Robert Louis Stevenson: “In the South Seas” (1896)

Robert Louis Stevenson    (1850-1894)

A Scottish novelist, poet, essayist, short-story and travel writer:
His novels “Treasure Island”, “Kidnapped” and “Dr Jekyll and Mr Hyde” remain enormously popular.
Stevenson and his wife Fanny traveled extensively in the Pacific.  
In 1890, Stevenson and his family settled on the island of Samoa. He died in Samoa in 1894 and is buried there.

Excellent online resource dedicated to the life and works of Robert Louis Stevenson:
The website is designed and maintained by Centre for Literature and Writing (CLAW) at Edinburgh Napier University, Scotland.

Copyright on RLS’s works:
All of RLS’s published works are in the public domain since December 1944, fifty years after his death, and may be quoted without further permission.


About   “In the South Seas” by Robert Louis Stevenson (1896)

In 1888, Stevenson and his family sailed from California, in the yacht “Casco” to cruise the Pacific. “In the South Seas” is an account that Stevenson wrote of his experiences and observations, in the Marquesas, Paumotus and Gilbert Islands.  The book was published posthumously  in 1896.

Sources for ebook formats:
Project Gutenberg: eBook #464

Excerpt from “In the South Seas”

Note: the Paumotus Archipelago is a chain of atolls in French Polynesia, and is now known as The Tuamotus or Tuamotu Archipelago.

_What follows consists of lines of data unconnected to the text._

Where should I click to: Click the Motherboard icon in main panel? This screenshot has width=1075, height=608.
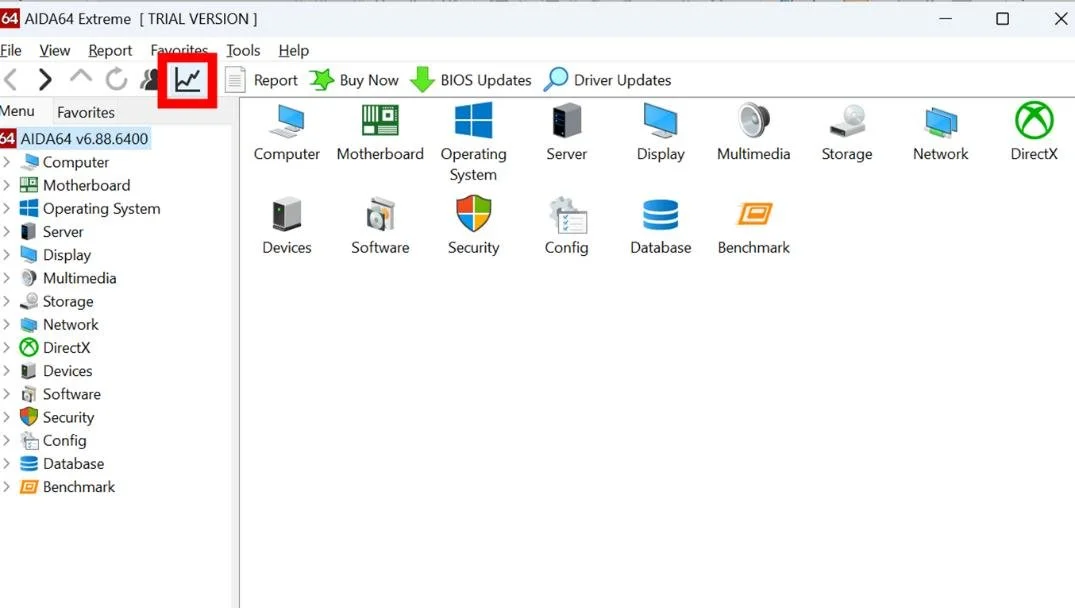coord(380,121)
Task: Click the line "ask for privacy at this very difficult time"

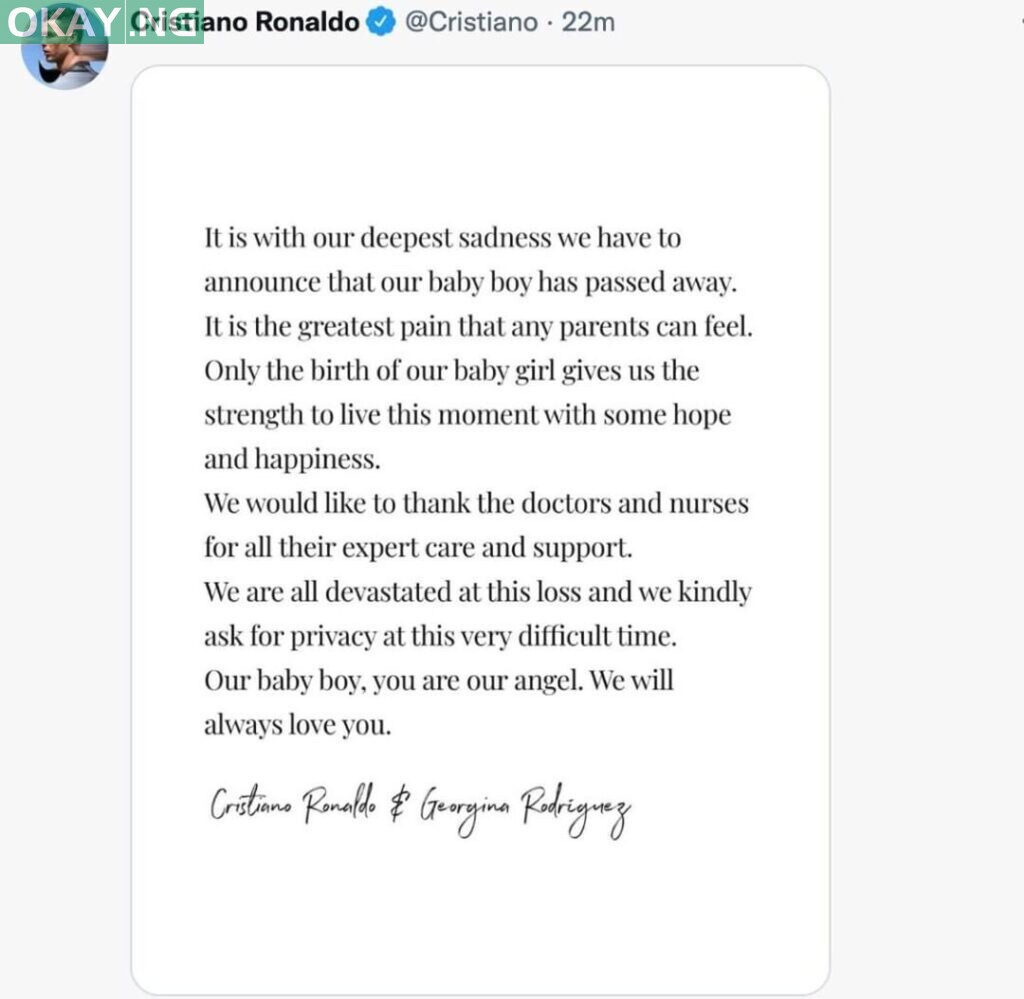Action: 441,635
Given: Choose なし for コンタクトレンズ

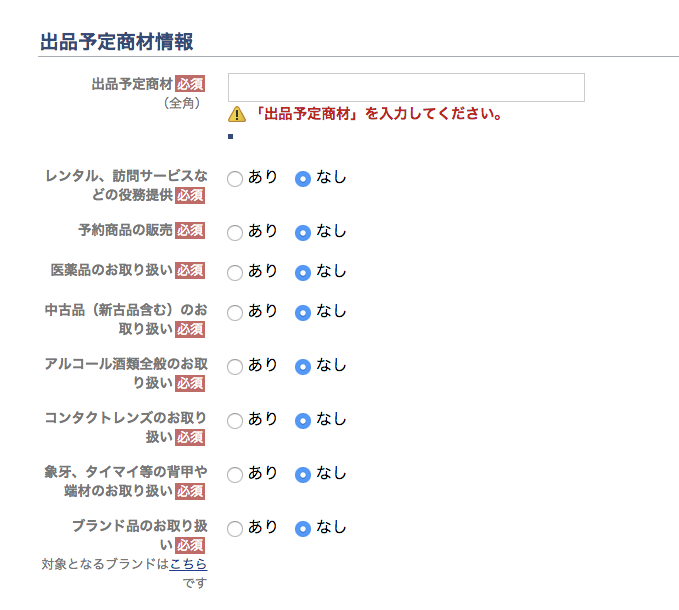Looking at the screenshot, I should point(303,421).
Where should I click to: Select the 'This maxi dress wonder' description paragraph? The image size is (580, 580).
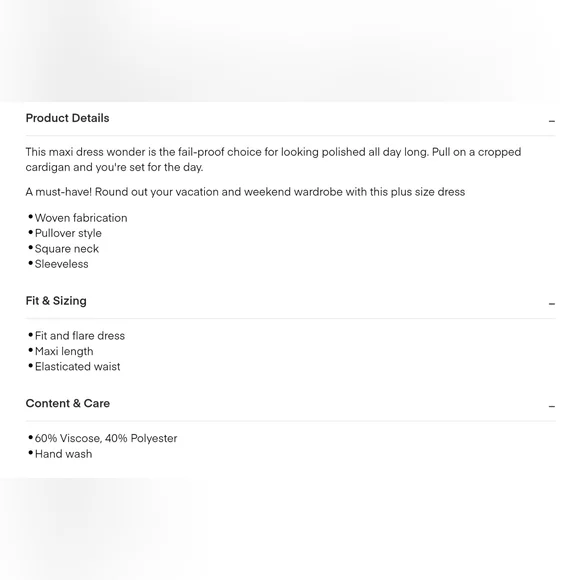(x=273, y=159)
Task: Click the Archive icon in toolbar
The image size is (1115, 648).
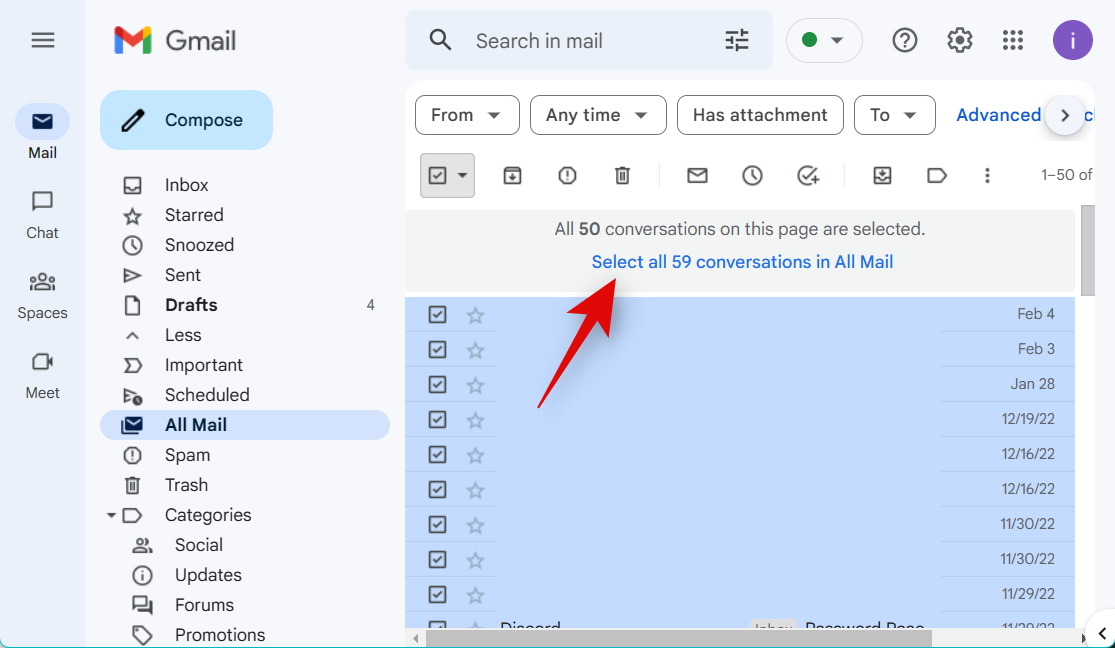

“The night fell lovely in the extreme.  After the moon went down, the heaven was a thing to wonder at for stars.  And as I lay in the cockpit and looked upon the steersman I was haunted by Emerson’s verses:

‘And the lone seaman all the night
Sails astonished among stars.’

By this glittering and imperfect brightness, about four bells in the first watch we made our third atoll, Raraka.  The low line of the isle lay straight along the sky; so that I was at first reminded of a towpath, and we seemed to be mounting some engineered and navigable stream.  Presently a red star appeared, about the height and brightness of a danger signal, and with that my simile was changed; we seemed rather to skirt the embankment of a railway, and the eye began to look instinctively for the telegraph-posts, and the ear to expect the coming of a train.  Here and there, but rarely, faint tree-tops broke the level.  And the sound of the surf accompanied us, now in a drowsy monotone, now with a menacing swing.”